Der Schweizer Nachthimmel - Wo sich die Sterne am besten beobachten lassen
Flatternde Fledermäuse, alles verschlingende Dunkelheit und sternenklarer Blick in unsere Galaxie – All das bekommen wir kaum noch zu Gesicht. Die Lichtverschmutzung beraubt uns an den meisten Orten des Anblicks unseres faszinierenden Nachthimmels. Besonders in Städten oder stadtnahen Gebieten ist «Light Pollution» besonders dramatisch. Diese eher unbekannte Art der Umweltverschmutzung hat sich über die letzten Jahre intensiviert und ist zu einem naturschutzrelevanten Problem avanciert. Lichtverschmutzung nimmt umfassenden Einfluss auf Arten und Lebensräume, somit auf die biologische Vielfalt und nicht zuletzt auch auf den Menschen. Wo Naturschutz vorherrscht, da finden wir auch die besten Orte, um den Sternenhimmel zu bewundern.
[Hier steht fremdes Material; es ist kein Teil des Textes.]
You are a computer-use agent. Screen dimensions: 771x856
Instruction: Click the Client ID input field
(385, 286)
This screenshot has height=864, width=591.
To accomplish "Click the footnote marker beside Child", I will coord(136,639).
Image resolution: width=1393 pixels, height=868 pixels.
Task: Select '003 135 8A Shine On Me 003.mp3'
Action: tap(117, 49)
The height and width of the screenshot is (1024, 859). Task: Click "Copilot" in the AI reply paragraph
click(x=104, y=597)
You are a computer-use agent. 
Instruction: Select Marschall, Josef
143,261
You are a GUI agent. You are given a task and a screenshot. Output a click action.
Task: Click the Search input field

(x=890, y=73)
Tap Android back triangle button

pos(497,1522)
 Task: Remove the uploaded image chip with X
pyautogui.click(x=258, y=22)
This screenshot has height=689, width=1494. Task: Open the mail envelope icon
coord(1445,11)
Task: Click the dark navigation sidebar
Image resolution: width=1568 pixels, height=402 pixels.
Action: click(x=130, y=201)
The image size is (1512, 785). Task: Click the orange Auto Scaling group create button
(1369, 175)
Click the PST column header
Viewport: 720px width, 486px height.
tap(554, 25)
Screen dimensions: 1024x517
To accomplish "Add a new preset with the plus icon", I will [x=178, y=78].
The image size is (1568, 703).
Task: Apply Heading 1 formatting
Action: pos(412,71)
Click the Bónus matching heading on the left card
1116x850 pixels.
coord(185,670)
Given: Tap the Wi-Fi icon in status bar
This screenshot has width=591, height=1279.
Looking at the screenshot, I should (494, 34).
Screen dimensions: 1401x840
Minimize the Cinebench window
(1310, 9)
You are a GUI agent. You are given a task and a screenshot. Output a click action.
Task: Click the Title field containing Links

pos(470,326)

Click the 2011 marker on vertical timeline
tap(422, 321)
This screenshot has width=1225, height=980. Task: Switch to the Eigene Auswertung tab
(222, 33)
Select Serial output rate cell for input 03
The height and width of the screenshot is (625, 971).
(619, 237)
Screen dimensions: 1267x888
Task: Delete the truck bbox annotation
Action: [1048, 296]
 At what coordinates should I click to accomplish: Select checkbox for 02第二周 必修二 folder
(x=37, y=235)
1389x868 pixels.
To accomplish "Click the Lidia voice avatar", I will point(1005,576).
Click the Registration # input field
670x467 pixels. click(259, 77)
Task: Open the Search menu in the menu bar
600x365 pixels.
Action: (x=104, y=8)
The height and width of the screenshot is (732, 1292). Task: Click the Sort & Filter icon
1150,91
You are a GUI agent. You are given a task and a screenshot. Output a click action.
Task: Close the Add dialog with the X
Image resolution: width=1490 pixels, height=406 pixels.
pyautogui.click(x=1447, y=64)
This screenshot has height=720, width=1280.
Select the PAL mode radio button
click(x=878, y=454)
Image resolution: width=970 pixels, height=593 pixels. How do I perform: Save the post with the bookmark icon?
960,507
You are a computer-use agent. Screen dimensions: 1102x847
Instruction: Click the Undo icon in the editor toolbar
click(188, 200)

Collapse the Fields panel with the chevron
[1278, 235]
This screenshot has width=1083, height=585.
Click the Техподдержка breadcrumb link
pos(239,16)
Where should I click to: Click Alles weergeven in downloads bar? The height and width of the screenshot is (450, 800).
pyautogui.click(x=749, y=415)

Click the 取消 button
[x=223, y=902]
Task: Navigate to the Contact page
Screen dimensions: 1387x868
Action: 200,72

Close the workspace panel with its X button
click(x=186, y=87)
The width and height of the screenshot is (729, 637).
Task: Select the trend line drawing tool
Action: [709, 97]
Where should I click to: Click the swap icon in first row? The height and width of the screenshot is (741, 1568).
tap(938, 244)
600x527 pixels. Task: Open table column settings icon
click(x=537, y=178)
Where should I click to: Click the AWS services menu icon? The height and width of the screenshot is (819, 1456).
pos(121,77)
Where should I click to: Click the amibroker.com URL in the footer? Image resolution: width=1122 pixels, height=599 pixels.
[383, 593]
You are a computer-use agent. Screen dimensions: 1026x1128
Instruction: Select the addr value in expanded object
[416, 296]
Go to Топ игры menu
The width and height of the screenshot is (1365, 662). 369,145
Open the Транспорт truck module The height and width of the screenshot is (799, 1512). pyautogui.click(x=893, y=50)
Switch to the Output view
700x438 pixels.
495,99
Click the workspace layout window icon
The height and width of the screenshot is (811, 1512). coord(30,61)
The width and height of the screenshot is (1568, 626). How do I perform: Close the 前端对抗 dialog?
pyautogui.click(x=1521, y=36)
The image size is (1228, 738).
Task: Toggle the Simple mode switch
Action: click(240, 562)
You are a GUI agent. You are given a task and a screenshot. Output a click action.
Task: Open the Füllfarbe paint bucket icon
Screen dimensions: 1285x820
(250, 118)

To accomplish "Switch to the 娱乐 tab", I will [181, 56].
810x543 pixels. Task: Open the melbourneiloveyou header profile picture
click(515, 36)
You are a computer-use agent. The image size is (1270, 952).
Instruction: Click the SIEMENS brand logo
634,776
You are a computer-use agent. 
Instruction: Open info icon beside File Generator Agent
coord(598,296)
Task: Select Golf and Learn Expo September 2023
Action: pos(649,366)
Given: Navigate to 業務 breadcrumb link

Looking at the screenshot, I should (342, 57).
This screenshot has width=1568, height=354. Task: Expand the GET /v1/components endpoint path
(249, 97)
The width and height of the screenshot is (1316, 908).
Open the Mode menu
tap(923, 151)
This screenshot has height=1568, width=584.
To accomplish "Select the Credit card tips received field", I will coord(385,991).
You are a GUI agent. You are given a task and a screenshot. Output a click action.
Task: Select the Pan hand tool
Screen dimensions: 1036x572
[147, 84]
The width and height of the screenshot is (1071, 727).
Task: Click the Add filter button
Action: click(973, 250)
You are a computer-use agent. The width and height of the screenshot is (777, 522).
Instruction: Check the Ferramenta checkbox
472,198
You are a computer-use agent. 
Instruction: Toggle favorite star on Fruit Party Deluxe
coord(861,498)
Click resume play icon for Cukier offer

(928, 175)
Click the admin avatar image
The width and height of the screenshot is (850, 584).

Die Schattenseite des Lichtes
Licht ist einer der bedeutendsten Faktoren für das Leben auf der Erde. Kein Wunder also, dass dessen Einfluss sich auf jedes lebende Wesen auf der Erde ausweitet. Unter Lichtverschmutzung versteht man die erhöhte Lichtemission durch den Menschen und die daraus resultierende Aufhellung unseres Nachthimmels. In den letzten Jahren hat sich die anthropologische Lichtemission stark erhöht – mit weitreichenden Folgen für uns Menschen und die Natur.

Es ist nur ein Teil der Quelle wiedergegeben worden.